In hun beschouwing gaan de schrijvers openhartig en kritisch in op de beperkingen die de opzet van hun onderzoek met zich meebracht. Zij sluiten hun artikel af met de aanbeveling de diagnostiek bij patiënten bij wie men longembolie vermoedt zo snel mogelijk af te ronden. Deze conclusie onderschrijf ik van harte omdat ze mijns inziens de enige is die men zonder aarzelen uit de onderzoeksresultaten kan trekken. De gangbare diagnostiek is uitgevoerd zonder dat er van wetenschappelijk onderzoek sprake was. Dit kan tot gevolg hebben gehad dat bij vermoeden van longembolie tijdens de weekenden of op dagen dat de agenda van de afdeling Nucleaire Geneeskunde vol was, de ventilatie-perfusiescintigrafie uitgesteld is. Bij prospectief klinisch onderzoek dat uit het fonds Ontwikkelingsgeneeskunde wordt gefinancierd, worden in de regel studiecoördinatoren aangesteld. Zo'n coördinator weet in de regel voor ‘zijn’ patiënten voorrang te krijgen bij de beeldvormende afdelingen. (Dit kan ertoe leiden dat andere patiënten langer moeten wachten met als gevolg meer verpleegdagen en kosten die niet voor rekening van het onderzoek komen. Dat invoering van de consensusstrategie landelijk 26 miljoen gulden per jaar zal besparen, is dan ook een onbewezen stelling, maar dit terzijde.) Wat Michel et al. vooral hebben aangetoond is dit: kosten van diagnostiek en behandeling wegens longembolie worden lager door deelname aan een prospectief klinisch onderzoek. Dat had de titel van hun artikel kunnen zijn zonder dat dit ten koste was gegaan van het belang van hun waarnemingen en berekeningen.

J. van der Meer

Amsterdam, oktober 1996,

In zijn reactie slaat collega Van der Meer de spijker op de kop: de belangrijkste kostencomponent van de diagnostiek bij vermoeden van een longembolie is het totale aantal ligdagen voor diagnostiek van de patiënt in een ziekenhuis. Weliswaar legt de verrichte diagnostiek, zeker wanneer deze ingewikkelde scintigrafische of radiologische methoden omvat, enig gewicht in de schaal, doch één of meer dagen wachten op het definitief verwerpen (of vaststellen) van de diagnose is de cruciale factor. Derhalve dient bij klinisch vermoeden van een longembolie iedere diagnostische strategie bij de patiënt, zeker wanneer deze anderszins gezond is, erop gericht te zijn zo snel en zo simpel mogelijk een indeling te bewerkstelligen in één van de volgende 3 categorieën: ‘met zeer grote waarschijnlijkheid geen longembolie’; ‘met redelijke zekerheid een longembolie’; en ‘nader (ingewikkeld) onderzoek gewenst’. Immers, wanneer de eerste conclusie kan worden getrokken is verdere ziekenhuisopname onnodig, tenzij de alternatieve diagnose(n) hiertoe nopen. Dit is ook wat onze onderzoeksresultaten suggereren: snel uitsluiten leidt tot een besparing. Dat is ook een na te streven aanpak, omdat nationale en internationale onderzoekingen hebben aangetoond dat tweederde van de patiënten bij wie door een medicus op klinische gronden een longembolie wordt vermoed, deze bij objectief onderzoek niet blijkt te hebben.

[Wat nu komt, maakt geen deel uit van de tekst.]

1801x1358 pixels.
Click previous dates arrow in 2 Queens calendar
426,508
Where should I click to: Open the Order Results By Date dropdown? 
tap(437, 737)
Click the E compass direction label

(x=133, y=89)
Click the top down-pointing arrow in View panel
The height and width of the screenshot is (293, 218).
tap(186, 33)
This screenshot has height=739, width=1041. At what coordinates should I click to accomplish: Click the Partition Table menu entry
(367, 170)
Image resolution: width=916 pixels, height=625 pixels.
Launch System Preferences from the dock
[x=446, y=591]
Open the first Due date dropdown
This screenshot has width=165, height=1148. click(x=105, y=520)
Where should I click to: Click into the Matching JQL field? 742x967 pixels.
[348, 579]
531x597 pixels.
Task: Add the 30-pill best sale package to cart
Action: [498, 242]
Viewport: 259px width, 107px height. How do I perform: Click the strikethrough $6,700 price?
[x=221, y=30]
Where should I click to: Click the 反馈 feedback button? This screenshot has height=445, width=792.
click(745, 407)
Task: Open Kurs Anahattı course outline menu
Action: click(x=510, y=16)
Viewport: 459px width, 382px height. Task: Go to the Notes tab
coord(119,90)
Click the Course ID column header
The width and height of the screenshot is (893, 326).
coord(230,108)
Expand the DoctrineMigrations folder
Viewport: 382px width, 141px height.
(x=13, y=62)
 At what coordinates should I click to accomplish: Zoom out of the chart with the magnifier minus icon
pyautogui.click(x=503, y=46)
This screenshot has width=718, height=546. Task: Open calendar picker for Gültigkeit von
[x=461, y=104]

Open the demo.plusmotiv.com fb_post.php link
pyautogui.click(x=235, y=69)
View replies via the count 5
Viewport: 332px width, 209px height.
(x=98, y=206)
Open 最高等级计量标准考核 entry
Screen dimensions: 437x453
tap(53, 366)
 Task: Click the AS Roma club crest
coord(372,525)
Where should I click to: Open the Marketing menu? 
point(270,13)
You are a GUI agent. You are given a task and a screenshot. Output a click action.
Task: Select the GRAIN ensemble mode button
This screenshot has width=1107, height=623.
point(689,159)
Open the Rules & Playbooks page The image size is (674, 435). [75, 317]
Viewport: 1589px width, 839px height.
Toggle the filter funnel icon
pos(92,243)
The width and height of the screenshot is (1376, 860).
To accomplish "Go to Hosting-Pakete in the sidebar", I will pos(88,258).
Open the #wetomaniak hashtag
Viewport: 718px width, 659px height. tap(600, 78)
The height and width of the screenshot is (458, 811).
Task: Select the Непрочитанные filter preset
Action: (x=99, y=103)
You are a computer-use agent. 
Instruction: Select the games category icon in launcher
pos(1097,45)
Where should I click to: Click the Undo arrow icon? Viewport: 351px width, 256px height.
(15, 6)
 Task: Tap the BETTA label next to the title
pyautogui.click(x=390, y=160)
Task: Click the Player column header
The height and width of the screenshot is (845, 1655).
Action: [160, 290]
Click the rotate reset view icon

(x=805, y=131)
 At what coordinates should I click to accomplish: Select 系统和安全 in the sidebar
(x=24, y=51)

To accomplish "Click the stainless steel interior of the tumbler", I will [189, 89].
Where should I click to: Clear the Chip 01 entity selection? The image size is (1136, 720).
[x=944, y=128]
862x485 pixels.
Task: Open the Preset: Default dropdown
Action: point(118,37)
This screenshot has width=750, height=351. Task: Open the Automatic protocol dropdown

Bij het statusonderzoek, dat overigens prospectief werd verricht, bleek dat vele medici een uitgebreid scala aan diagnostische onderzoekingen aanvroegen, doch vrijwel nooit aan de uitslagen de consequentie verbonden dat een longembolie was uitgesloten, zodat het merendeel van de patiënten langdurig met anticoagulantia werd behandeld in het ziekenhuis. In het eveneens prospectieve Ziekenfondsraad-onderzoek werd nagestreefd consequenties te verbinden aan normale bevindingen, met andere woorden: ‘diagnose verworpen, dan geen behandeling en ziekenhuisevaluatie beëindigen’. Wanneer dit op landelijke schaal zou worden toegepast zou dat volgens onze berekeningen kunnen leiden tot een besparing van maximaal 26 miljoen gulden per jaar – inderdaad een becijfering en geen stelling. Toch lijkt het veelvuldig toegepaste klinische adagium: ‘bij vermoeden van een longembolie moet men deze aanwezig achten tot het tegendeel bewezen is’ een kostbare stellingname te zijn. Ons artikel was erop gericht dit adagium te tarten.